We Demand Transparency From University Parking

Mark Laluan

A vehicle parked in two spots at the Hayward campus received a ticket for $49. However, finding out where that $49 will go to is a little less straightforward. The increased fees and tickets were initially going to pay for a new parking structure, whose construction has now been delayed.

The simple attempt of trying to find reliable information regarding University Parking funds encapsulates widespread student frustration with parking services.

With the quarterly automobile permit costs rising and the parking structure the increased fee was supposed to pay for in limbo due to an environmental lawsuit, the average student commuter is up in arms.

Back in 2006, the parking fee stood at $42 per quarter for automobiles, with 4,200 parking spaces available on campus.

Flash forward six years to 2012 and the parking fee has risen to $130 per quarter for automobiles, with the number of available parking spaces stagnant at 4,200 spots.

In 2009, plans were underway to build a parking structure to add 1,200 parking spaces. This plan quickly came under fire as the campus community began to question the wisdom of building a parking structure directly on the Hayward Fault.

In spite of the delay in construction, parking fees have continued to rise and ticketing for parking violations has risen to new levels of Byzantine complexity. The average price of these tickets is $49.00 for most violations.

However, what is truly troubling is that the process behind pricing such violations is unavailable to the average student browsing the University Parking Services (UPS) website. The legalese found in the “Parking Policies” section is little comfort to a campus population already stretched to the brink due to budget cuts.

University Parking Services by Education Code Section 90068 is required to be self-funding through a “Parking Fund” and this has been used in the past to justify the expansion of UPS in the past.

However, given that construction of the parking complex is stalled, we raise the legitimate concern of where our parking permit fees and parking fines then are going.

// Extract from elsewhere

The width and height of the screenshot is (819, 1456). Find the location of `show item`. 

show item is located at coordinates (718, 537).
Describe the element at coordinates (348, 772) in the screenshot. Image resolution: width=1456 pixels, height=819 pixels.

There is no easily accessible documentation provided on the UPS website detailing how much money in parking fees and parking fines are taken in during each quarter, much less each school year.

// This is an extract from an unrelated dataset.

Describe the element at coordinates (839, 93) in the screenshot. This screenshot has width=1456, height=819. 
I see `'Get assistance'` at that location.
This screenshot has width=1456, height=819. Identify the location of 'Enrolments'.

We advocate that the university take steps to assuage campus opinion on parking by making it clear where parking monies are going.

The most easily accessible information on the state of the “Parking Fund” comes from a document circulated during the search for a new President of CSUEB in 2005. A brief listing of CSUEB’s “2005/06 Budgeted Appropriations/Revenues” shows the parking fund at $1,770,195.

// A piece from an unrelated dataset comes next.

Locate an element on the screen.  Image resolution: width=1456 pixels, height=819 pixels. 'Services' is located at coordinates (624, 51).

We can only assume this amount has grown exponentially since 2005 given the increase in parking fees and parking fines levied for citations.

We strongly suggest that the university administration provide a full, easily accessible account of what the “Parking Fund” has been used to pay for in the last six years.

It is important that students’ questions and concerns on the matter of parking are answered in a concise manner by the administration. It would be quite appropriate that such information to be packaged in a manner which does not require a degree in accountancy to make sense of it.

In addition, we highly recommend if the university administration is not using such monies to fund the construction of a parking structure within the calendar year or to work with Associated Students, Inc. to bring back free use of specific AC transit lines for those without automobiles, that parking fees and fines are brought back to 2006 levels.

It is perhaps fitting and proper that at the time of this printing the hyperlink to the page “Parking Structure Coming in 2011” is broken. It is indicative of a parking system on campus held to be broken by student consensus.

With a new President entering the fray this summer quarter, the winds of change are nigh. Let a change for the better in parking management practices be one of the first actions taken by the incoming administration to build trust between school administration and the campus community.